Com efeito, se é necessário defender com absoluta intransigência os direitos inalienáveis de quem afirma ter sofrido atos de violência, sejam eles quais forem, não é menos importante que essa defesa seja feita em total liberdade, no respeito pelos princípios que regem o Estado de direito e que regem qualquer sociedade democrática. Tais princípios incluem, desde logo, a garantia da presunção de inocência, as garantias do devido processo, do contraditório, da igualdade de armas, da transparência, da imparcialidade e da independência judicial.
Se olharmos para casos recentes com amplo eco mediático – à cabeça, o de Boaventura de Sousa Santos, de grande repercussão internacional, por se tratar do possivelmente único cientista social português de projeção mundial –, será muito difícil afirmar que tenha havido respeito por esses princípios, desde logo, o princípio elementar da presunção de inocência. São públicos os meandros deste caso, iniciado com a publicação numa coletânea da editora Routledge do capítulo “As paredes falaram quando mais ninguém se atrevia a falar”. A difusão, muito profissional, deste capítulo em muito larga escala num curtíssimo espaço de tempo suscitou o furor mediático que é conhecido e que abrangeu não apenas as pessoas diretamente visadas no texto, mas também o Centro de Estudos Sociais no seu todo, o que não encontra paralelo em nenhum caso análogo.
A singularidade deste processo tem como característica saliente o facto de, desde o início, a credibilidade das acusações formuladas ter sido erigida em princípio absoluto. Não se tratou, assim, de tomar o capítulo em si mesmo como objeto de escrutínio e de o sujeitar a contraditório, tanto quanto aos factos nele alegados como quanto ao método de análise, flagrantemente violador de princípios científicos básicos quanto ao que deve ser uma “autoetnografia” – circunstância que levou depois a editora Routledge a retirá-lo de circulação. Esta retirada, contudo, era irrelevante perante o mecanismo instalado de produção de “verdade”: uma vez consensualizada na opinião pública a convicção da total veracidade das alegações, tudo o que pudesse contestá-la – incluindo a decisão tomada por uma das mais prestigiadas editoras científicas do mundo anglo-saxónico – seria de imediato recodificado como mais um ato de violência. É esta a força da narrativa da vitimação: uma vez instaurada, tudo o que a contradiga, mesmo se articulado por testemunhos idóneos ou demonstrado por abundante documentação, se torna, no fundo, irrelevante. Até ao ponto de mesmo o recurso ao direito elementar da defesa em tribunal poder ser publicamente verberado como mais uma forma de agressão.

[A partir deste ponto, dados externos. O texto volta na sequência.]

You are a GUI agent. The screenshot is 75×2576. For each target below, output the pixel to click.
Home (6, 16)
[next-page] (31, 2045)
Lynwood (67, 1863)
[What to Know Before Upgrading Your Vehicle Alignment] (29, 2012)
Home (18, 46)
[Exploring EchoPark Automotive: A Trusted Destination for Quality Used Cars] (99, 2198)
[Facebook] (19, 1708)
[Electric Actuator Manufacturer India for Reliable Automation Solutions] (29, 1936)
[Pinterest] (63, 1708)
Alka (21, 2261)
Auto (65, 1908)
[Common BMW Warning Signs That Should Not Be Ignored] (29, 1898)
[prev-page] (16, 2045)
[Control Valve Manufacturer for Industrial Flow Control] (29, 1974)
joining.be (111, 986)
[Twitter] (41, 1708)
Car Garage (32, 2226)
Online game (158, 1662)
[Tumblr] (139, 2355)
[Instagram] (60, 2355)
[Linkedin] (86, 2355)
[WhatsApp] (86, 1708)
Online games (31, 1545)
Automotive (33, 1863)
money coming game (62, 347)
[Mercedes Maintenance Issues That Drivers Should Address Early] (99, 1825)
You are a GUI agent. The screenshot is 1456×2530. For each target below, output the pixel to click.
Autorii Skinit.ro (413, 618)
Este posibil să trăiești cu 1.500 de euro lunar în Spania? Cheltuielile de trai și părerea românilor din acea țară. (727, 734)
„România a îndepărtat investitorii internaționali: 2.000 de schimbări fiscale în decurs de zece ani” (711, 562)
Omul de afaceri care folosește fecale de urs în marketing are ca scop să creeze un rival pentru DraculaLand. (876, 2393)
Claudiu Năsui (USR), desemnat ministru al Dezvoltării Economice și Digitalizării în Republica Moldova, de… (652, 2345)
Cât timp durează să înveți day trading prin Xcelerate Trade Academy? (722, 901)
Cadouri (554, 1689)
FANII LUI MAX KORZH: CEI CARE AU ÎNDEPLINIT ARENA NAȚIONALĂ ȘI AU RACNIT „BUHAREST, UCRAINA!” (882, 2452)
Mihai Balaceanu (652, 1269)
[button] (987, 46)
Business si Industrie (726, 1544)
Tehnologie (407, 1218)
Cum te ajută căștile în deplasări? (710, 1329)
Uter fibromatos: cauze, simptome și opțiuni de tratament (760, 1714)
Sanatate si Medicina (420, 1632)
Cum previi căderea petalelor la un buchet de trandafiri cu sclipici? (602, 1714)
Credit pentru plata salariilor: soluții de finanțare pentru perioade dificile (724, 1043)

A quem se considera vítima de violência, assiste, evidentemente, o direito inalienável da denúncia, mas é perturbador verificar quais têm sido, por via de regra os caminhos dessa denúncia, evitando os canais institucionais e tudo apostando no campo da ressonância mediática. No caso vertente, vale lembrar que o CES dispunha e dispõe de um código de conduta suficientemente específico e de uma comissão de ética e uma provedoria às quais pode e deve ser denunciada qualquer violação desse código. O regulamento da provedoria, sublinhe-se, prevê a possibilidade de denúncia anónima, para possibilitar a quem se sinta inibido, por exemplo, por relações desiguais de poder, que não fique em silêncio. Nenhuma destas instâncias, foi, contudo, mobilizada, tal como não foram mobilizadas outras vias de queixa, nomeadamente no foro judicial. Em contrapartida, em particular desde a divulgação da “64 carta” do autodenominado “colectivo de vítimas”, foi abundante e omnipresente o recurso quer à imprensa escrita, quer aos meios televisivos, quer às redes sociais.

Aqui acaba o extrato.